Asked directly whether the DNC had decided not to release the report out of concern for how it might impact the reputations of key party players—or whether the DNC faced pressure from key actors to keep its conclusions secret—the DNC official denied this and said the only consideration was what benefits the party. And the official declined to comment on whether Future Forward’s performance and the fate of all the money channeled into it was scrutinized in the report.

Then there are the big intraparty debates over how to talk about issues like immigration and public safety. The DNC official says, somewhat cryptically, that the report concludes that the party was not sufficiently responsive to voters’ concerns about these issues and that the party must address them head-on.

But without seeing the report, it’s hard to know what this means. Does it mean Democrats should build their strategy around public concerns about these issues in a way that does or does not assume that arguments over them with Republicans are winnable if engaged correctly?

Does it mean Democrats should forcefully make the case that Republicans are wrong about how to handle crime and Democrats are right about it, or does it mean Democrats should refrain from making that case out of fear of alienating voters concerned about it?
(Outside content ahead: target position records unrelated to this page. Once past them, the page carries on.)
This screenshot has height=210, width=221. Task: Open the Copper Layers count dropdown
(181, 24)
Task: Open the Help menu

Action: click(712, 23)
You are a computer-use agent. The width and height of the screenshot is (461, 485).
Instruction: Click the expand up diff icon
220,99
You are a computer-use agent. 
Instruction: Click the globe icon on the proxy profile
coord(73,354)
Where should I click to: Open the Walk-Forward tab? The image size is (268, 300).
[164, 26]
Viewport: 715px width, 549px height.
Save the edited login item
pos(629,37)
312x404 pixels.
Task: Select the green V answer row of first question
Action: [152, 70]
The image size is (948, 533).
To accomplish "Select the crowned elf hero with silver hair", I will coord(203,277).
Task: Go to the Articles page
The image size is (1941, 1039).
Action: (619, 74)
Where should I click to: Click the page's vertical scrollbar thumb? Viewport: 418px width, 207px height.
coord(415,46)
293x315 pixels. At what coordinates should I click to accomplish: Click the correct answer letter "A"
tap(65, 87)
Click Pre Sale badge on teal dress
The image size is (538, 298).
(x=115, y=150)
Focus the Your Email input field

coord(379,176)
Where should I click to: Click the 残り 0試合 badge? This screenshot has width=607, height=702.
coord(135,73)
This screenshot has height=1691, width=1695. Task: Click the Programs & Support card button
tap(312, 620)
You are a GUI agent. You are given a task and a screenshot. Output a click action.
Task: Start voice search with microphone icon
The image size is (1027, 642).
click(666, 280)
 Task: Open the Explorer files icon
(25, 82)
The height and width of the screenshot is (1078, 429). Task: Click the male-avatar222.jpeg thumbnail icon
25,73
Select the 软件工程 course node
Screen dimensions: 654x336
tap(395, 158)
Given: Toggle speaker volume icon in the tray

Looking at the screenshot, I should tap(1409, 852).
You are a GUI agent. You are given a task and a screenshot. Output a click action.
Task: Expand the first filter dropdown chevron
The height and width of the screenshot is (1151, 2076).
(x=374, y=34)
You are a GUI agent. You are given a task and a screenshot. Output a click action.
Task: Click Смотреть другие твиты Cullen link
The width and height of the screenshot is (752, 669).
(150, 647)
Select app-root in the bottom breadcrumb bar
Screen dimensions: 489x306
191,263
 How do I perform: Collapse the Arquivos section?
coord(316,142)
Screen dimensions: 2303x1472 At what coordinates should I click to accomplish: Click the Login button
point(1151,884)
Should Democrats forthrightly defend immigration as a positive good for the country and immigration flows as something that absolutely can be managed in the national interest, or should ministering to voters’ concerns mean they cede the argument?

Failure to release the report seems to evade public debate over such hard questions. Indeed, the decision seems like it could create additional problems: It could lead reporters to ferret out the report’s findings in dribs and drabs that might even distort its real conclusions or make them prone to manipulation by factional party actors. At the same time, it could make the party appear more insular and less willing to seriously engage with what brought us a second Donald Trump presidency.

Of course, winning speaks louder than anything. If the party can weather the bad press over this decision, get past whatever dustups result from the torrent of leaks that will likely follow, and go on to win the midterms resoundingly, it might look in retrospect like a good strategic decision. But those who are interested in transparency and a genuine public reckoning probably aren’t going to get it.